Entre o início de outubro e o começo da segunda quinzena de dezembro, o índice DXY apresentou variação positiva de 7%. Isso quer dizer que o dólar se fortaleceu 7% em relação à cesta de moedas.
Se a variação de 7% fosse aplicada na economia brasileira, o dólar deveria estar valendo R$ 5,90, já que estava a R$ 5,50 no início de outubro. No entanto, no dia 20 de dezembro, a moeda estadunidense registrava R$ 6,08. Assim, pode-se apreender que, durante o período analisado, o dólar se fortaleceu mais em relação ao real do que à cesta de moedas.
Leilões do BC tentaram conter o valor da moeda
Na sequência do mês de dezembro, na tentativa de conter o aumento do dólar, resultado da insegurança dos investidores quanto à situação fiscal do País e da frustração quanto às medidas anunciadas no pacote de cortes do governo federal, o Banco Central realizou 15 leilões da moeda norte-americana.
Ao todo naquele mês, foram vendidos US$ 32 bilhões de dólares, entre leilões de linha e de venda direta. O montante leiloado pelo BC foi a maior injeção de recursos registrada em um único mês da história do regime de câmbio flutuante.
A principal especificidade dos leilões de linha é que os dólares vendidos pela autarquia devem ser recomprados posteriormente. Este tipo de pregão é realizado em momentos de pressão do mercado devido à falta de dólares. No leilão de venda direta, por outro lado, não há obrigatoriedade de devolução dos dólares vendidos.
De acordo com base de dados disponibilizada pelo Banco Central, foram leiloados US$ 4 bilhões em 12 de dezembro. O valor foi registrado na plataforma da autarquia em dois leilões de linha de US$ 2 bilhões. No dia seguinte, o BC vendeu US$ 845 milhões, neste caso em um leilão de venda direta.
Em 16 de dezembro, a autarquia leiloou pouco mais de US$ 4,6 bilhões, sendo US$ 3 bilhões na modalidade de venda direta e US$ 1,6 bilhão no leilão de linha. Até o final do ano, foram vendidos outros US$ 23 bilhões. “A antiga administração do Banco Central foi, por algum tempo, pouco ativa no mercado de câmbio. Salvo nesse período mais recente de volatilidade do dólar e pressão do mercado, o BC teve uma atuação mais tímida”, explica Cunha.
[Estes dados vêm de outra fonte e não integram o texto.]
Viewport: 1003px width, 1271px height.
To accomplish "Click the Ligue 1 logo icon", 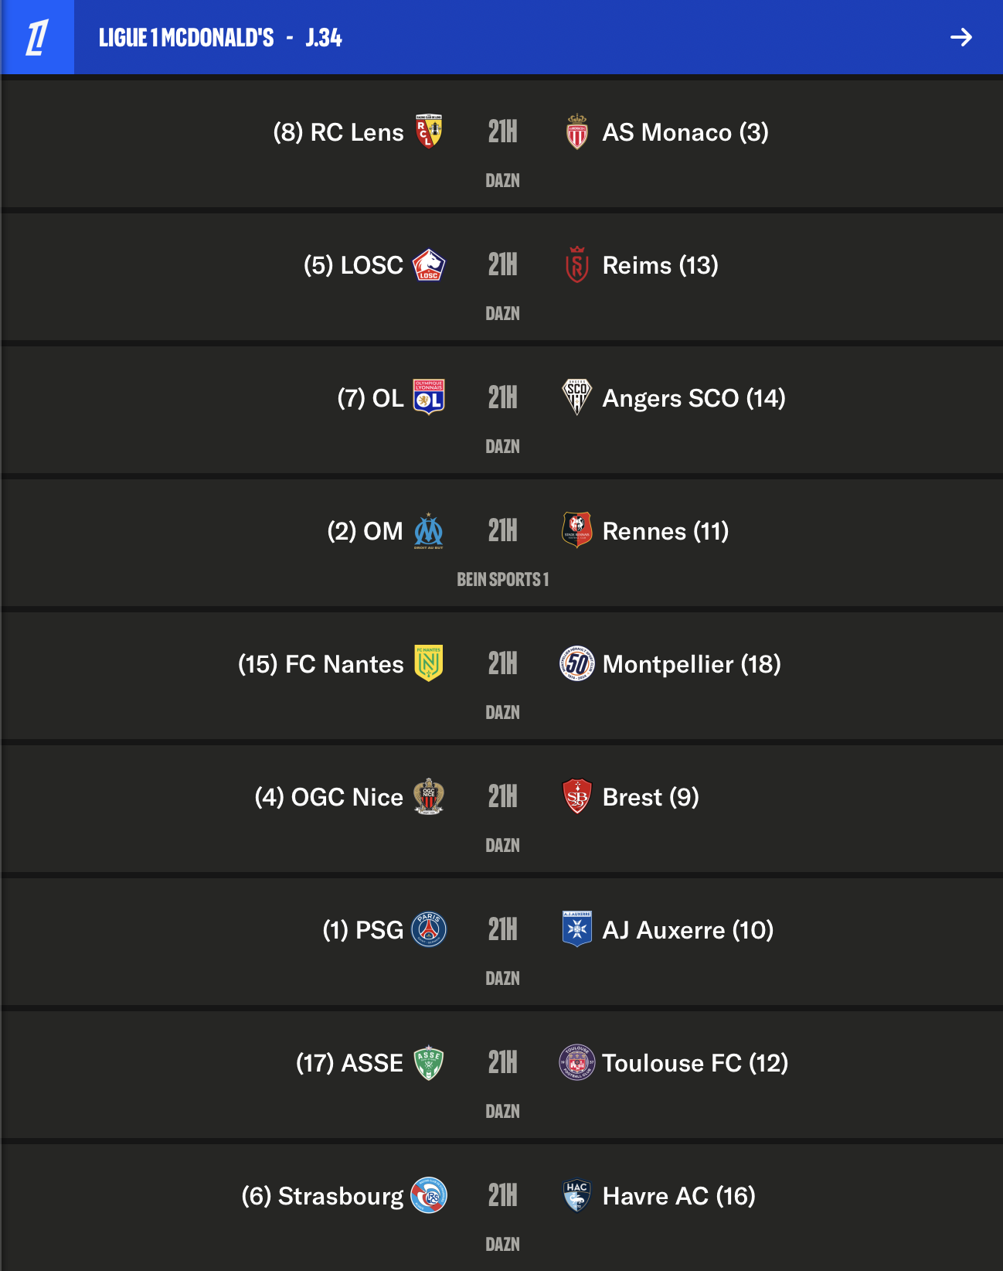I will (37, 37).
O professor lembra que a gestão de Roberto Campos Neto, encerrada no último dia 31 de dezembro, também precisou ser ativa durante a pandemia de Covid-19, quando o mercado brasileiro atravessou grande instabilidade. Já o novo comandante da autoridade monetária nacional, Gabriel Galípolo, que assumiu oficialmente em 1º de janeiro, chega ao comando do BC em um momento complexo, marcado por incertezas fiscais que ainda impactam a política fiscal.